Some nuclear features might be better predictors of malignancy than others. Several studies have suggested that pseudoinclusions and grooves may carry an increased risk of malignancy compared to other nuclear features, although a definitive diagnosis of papillary thyroid carcinoma cannot be established in the absence of other nuclear changes (21,25,29). It is also likely that the degree of nuclear atypia (number of features present and/or number of cells exhibiting the features) is correlated to the risk of cancer (41,42). These issues, however, require further investigation.

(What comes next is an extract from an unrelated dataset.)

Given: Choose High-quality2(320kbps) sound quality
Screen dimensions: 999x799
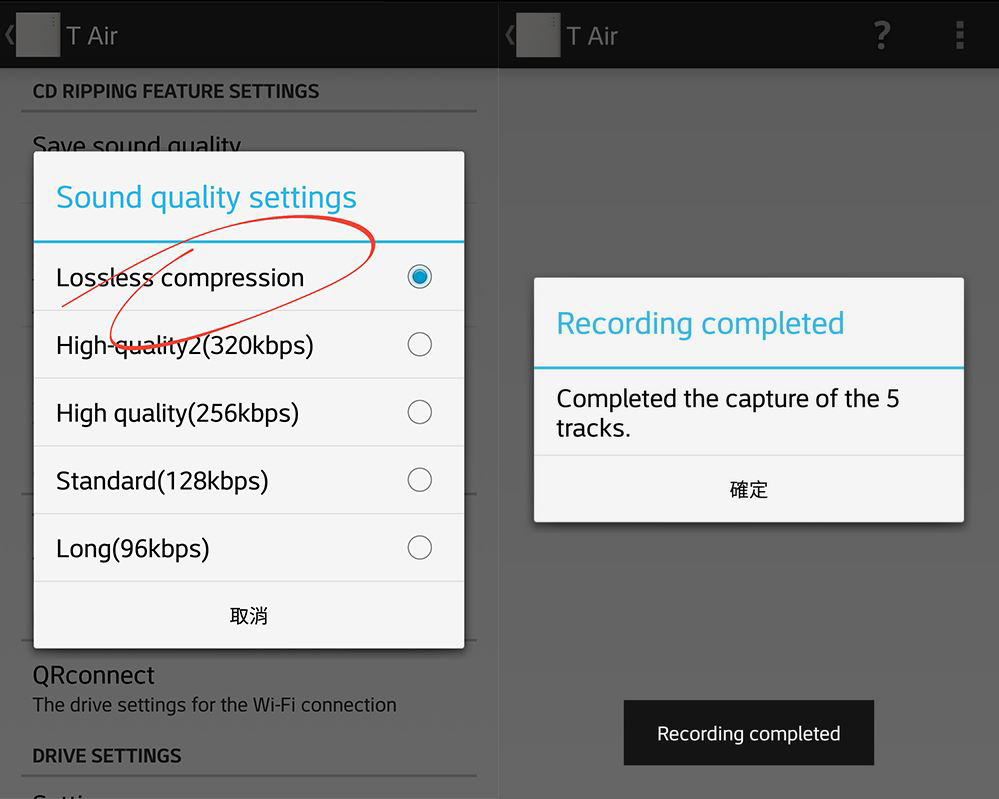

Implications for diagnostic molecular marker tests
The performance of diagnostic molecular marker tests is significantly influenced by the pretest probability of malignancy (43). Given the significant differences in the risk of malignancy between different cytological scenarios, it might be necessary to calculate the institutional prevalence within those scenarios and not only within the diagnostic categories, as is currently recommended by the ATA, to optimize their use (6). Among ITNs with nuclear atypia, the prevalence of malignancy could be too high for molecular markers to provide useful information: a negative result might be unreliable, whereas a positive result is unlikely to change management because the elevated pretest risk of malignancy already indicated surgery as the preferred option. Molecular marker tests might perform better on ITNs without nuclear atypia because of the lower pretest risk of malignancy. However, their performance seems impaired in some other cytological scenarios, for example in ITNs with oncocytic features (44 –46). Future studies will need to validate the performance of molecular marker tests in specific cytological scenarios.
Conclusions
The risk of malignancy of ITNs exhibiting nuclear atypia was two to three times higher than that of ITNs without nuclear atypia, a finding that was very consistent in the literature. There was significant variability, however, in the prevalence of malignancy of ITNs with and without nuclear atypia between studies, which might be due to differences in the definition and interpretation of nuclear atypia. Incorporating the presence or absence of nuclear atypia in reporting systems of thyroid cytology is likely to improve (i) the cytological–histological correlation, (ii) communication between pathologists and clinicians, and (iii) sharing information between institutions for research purposes. The interpretation and reporting of nuclear atypia, however, need to be standardized, and prospective studies are necessary to validate these results.
Footnotes
Author Disclosure Statement
No competing financial interests exist.